Enzo Sereni (אֶנְצוֹ חַיִּים סֶרֶנִי, 17 April 1905 – 18 November 1944) was an Italian Labor Zionist and one of the co-founders of kibbutz Givat Brenner. He was involved in promoting Jewish-Arab co-existence in Mandatory Palestine and served as an officer in the Jewish Brigade during World War II. In 1944, he was parachuted into Nazi-occupied Italy, where he was captured by German forces and later executed at the Dachau concentration camp.

==Early life==
Sereni was born in Rome to an assimilated Italian Jewish family. His father was physician to the King of Italy. At the age of eighteen he attended the 13th Zionist Congress in Carlsbad (Karlovy Vary), and subsequently became a Zionist; he was one of the first Italian Zionists.
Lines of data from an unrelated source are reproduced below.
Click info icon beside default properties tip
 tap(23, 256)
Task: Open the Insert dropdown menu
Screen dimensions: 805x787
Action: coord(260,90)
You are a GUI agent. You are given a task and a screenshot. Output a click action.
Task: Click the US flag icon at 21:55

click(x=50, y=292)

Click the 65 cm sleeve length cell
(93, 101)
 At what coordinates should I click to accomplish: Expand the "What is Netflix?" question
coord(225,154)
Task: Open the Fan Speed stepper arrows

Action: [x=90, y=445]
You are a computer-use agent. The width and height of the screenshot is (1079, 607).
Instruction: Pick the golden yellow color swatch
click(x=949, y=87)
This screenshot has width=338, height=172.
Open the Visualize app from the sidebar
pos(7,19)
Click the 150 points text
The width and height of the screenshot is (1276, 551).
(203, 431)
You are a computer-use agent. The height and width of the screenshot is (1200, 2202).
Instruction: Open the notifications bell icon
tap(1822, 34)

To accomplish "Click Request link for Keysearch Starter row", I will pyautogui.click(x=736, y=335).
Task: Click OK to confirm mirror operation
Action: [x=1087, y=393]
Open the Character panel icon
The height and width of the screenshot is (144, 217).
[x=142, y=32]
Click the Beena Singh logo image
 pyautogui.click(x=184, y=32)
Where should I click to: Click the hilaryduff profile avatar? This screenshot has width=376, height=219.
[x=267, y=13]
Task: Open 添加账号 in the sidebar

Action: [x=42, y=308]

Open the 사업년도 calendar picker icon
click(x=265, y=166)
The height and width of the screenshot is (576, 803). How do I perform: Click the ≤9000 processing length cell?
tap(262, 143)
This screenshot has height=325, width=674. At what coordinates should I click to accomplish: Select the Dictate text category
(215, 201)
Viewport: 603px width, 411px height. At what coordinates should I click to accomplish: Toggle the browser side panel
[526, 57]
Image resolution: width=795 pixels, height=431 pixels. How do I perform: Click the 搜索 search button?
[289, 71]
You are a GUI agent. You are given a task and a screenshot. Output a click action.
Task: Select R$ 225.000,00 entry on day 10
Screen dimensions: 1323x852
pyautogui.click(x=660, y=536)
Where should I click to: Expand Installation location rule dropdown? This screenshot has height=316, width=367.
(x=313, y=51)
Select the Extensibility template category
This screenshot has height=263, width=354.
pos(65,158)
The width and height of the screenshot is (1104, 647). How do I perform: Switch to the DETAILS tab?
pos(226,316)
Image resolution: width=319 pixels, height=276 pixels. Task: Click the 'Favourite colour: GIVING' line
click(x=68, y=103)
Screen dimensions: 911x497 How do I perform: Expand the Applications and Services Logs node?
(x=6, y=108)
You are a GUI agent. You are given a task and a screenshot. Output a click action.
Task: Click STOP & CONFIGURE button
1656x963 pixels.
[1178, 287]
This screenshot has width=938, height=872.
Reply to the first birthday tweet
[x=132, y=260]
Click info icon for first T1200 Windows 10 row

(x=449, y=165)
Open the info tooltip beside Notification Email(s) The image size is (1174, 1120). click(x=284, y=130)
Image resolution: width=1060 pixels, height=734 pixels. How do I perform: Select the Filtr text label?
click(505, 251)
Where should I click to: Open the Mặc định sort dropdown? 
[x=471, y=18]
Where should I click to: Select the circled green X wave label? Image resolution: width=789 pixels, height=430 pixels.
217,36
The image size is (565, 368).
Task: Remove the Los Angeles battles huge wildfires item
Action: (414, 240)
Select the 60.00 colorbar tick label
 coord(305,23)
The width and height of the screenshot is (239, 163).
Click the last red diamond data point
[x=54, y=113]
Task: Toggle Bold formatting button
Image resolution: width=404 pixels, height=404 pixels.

He married his high school sweetheart Ada Sereni in 1926, who would continue his work after his death.

==Zionist activity==
After obtaining his PhD in philosophy from the University of Rome, he along with his wife and infant daughter, emigrated to Mandate Palestine in 1927. He worked in orange groves in Rehovot and soon helped found kibbutz Givat Brenner. As an enthusiastic Labor Zionist, Sereni was also active in the Histadrut trade union. He was a pacifist, who advocated Jewish co-existence with the Arabs, and integration of Jewish and Arab society.

Sereni was sent to Europe in 1931–1934 to help bring people to Palestine through the Youth Aliyah, and was briefly detained by the Gestapo. He helped to organize the Hechalutz movement in Nazi Germany and was also involved in helping to smuggle money and people out of Germany. Sereni was also sent to the United States to help organize the Zionist movement there.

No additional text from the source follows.